Individuals who self-report as “Hispanic/Latino – Other Race” (HL-Oth) (N=2,206) and have had a diagnosis of “Other chronic nonalcoholic liver disease” or (B) type 2 diabetes are binned by their proportions of European, African, and Native American ancestry estimated using ADMIXTURE. Bins are defined by the proportion of each ancestral population in increments of 0.20. Within each bin, we plot the prevalence of the diagnoses and provide standard errors (+/-1.96 SE) of the computed frequencies.
Genome and phenome-wide association scans identify known risk regions and elucidates correlated phenotypes
EHR-linked biobanks also offer the opportunity of investigating genetic associations with traits across the genome. These efforts impose special challenges, such as adjusting for population stratification and cryptic relatedness in health systems that serve entire families as well as extracting phenotypes from EHR, namely due to inconsistencies in mapping diagnosis codes (ICD codes) to phenotypes and difficulties in defining appropriate controls for specific phenotypes. Here, we implemented the phecode system (v1.2) [31], [49] within a GWAS pipeline that accounts for population stratification (see Methods). As an example, we present results for phecode 571.5 ‘other chronic nonalcoholic liver disease’ (see Methods) across 15,439 unrelated individuals of European (EUR) ancestry and 4,472 unrelated individuals of Admixed American (AMR) ancestry (Figure 7). GWAS associations are well-calibrated for both populations (Supplementary Figure S10), with little evidence of test statistic inflation (AMR genomic inflation factor λGC = 1.01; EUR genomic inflation factor λGC = 1.02).
GWAS Manhattan plots for “Other chronic nonalcoholic liver disease” in the (A) AMR genetic ancestry group (N-Case: 919, N-Controls: 3,262) and (B) EUR genetic ancestry group (N-Case: 2,275, N-Controls: 14,155). The red dashed line denotes genome-wide significance (p<5e-08). We recapitulate a known association at the 22q13.31 locus in both populations.

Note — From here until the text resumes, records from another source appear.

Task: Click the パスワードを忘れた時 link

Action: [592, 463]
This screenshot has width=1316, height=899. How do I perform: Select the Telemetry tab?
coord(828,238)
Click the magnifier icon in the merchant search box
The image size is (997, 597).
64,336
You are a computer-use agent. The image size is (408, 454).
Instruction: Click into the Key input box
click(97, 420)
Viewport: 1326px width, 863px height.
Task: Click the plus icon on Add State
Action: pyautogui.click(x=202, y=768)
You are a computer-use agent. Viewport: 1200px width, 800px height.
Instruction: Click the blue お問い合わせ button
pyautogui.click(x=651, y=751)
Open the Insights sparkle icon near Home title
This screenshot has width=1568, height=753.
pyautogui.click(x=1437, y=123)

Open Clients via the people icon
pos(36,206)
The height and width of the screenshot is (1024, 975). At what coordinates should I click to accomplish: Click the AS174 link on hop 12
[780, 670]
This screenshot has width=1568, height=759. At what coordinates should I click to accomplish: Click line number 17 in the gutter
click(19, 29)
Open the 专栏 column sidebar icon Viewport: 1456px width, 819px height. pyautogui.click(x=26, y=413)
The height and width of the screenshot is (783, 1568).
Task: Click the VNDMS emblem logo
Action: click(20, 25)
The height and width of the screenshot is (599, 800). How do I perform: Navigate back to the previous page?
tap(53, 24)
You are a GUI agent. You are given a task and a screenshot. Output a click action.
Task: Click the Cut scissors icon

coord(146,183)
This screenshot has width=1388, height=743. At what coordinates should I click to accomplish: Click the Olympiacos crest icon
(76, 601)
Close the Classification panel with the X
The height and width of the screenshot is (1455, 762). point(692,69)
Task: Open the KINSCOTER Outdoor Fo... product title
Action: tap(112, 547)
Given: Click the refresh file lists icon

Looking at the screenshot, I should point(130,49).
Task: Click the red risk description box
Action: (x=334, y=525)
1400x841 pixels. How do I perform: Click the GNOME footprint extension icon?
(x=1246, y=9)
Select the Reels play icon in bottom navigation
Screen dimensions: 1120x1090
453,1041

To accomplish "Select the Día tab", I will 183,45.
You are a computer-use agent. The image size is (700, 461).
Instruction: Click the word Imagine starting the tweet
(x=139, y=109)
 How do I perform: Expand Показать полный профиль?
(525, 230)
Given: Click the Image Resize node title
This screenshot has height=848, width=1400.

In the EUR study, we find three SNPs that pass genome-wide significance (p < 5e-8) and 70 SNPs that reach significance in the AMR study (Supplementary Table S9). All genome-wide significant SNPs from both studies fall within the 22q13.31 locus, which contains the PNPLA3 gene. This gene has been extensively studied for its role in the risk of various liver diseases such as nonalcoholic fatty liver disease [50], [51]. The lead SNP from both analyses, rs2294915, is an intronic variant in the PNPLA3 gene and has MAF=0.45 in the AMR group but only MAF=0.24 in the EUR group. A nearby SNP, though not directly tested due to quality control filtering, is rs738409, a missense variant for PNPLA3 that has been well-documented for its role in the susceptibility of several types of liver disease [52]. Using measurements of LD from the 1000 Genomes reference panel, we find that rs2294915 is in high LD with rs738409 in the AMR analysis (R2 =0.94) as well as in the EUR analysis, although to a slightly lesser extent (R2 =0.85) [53].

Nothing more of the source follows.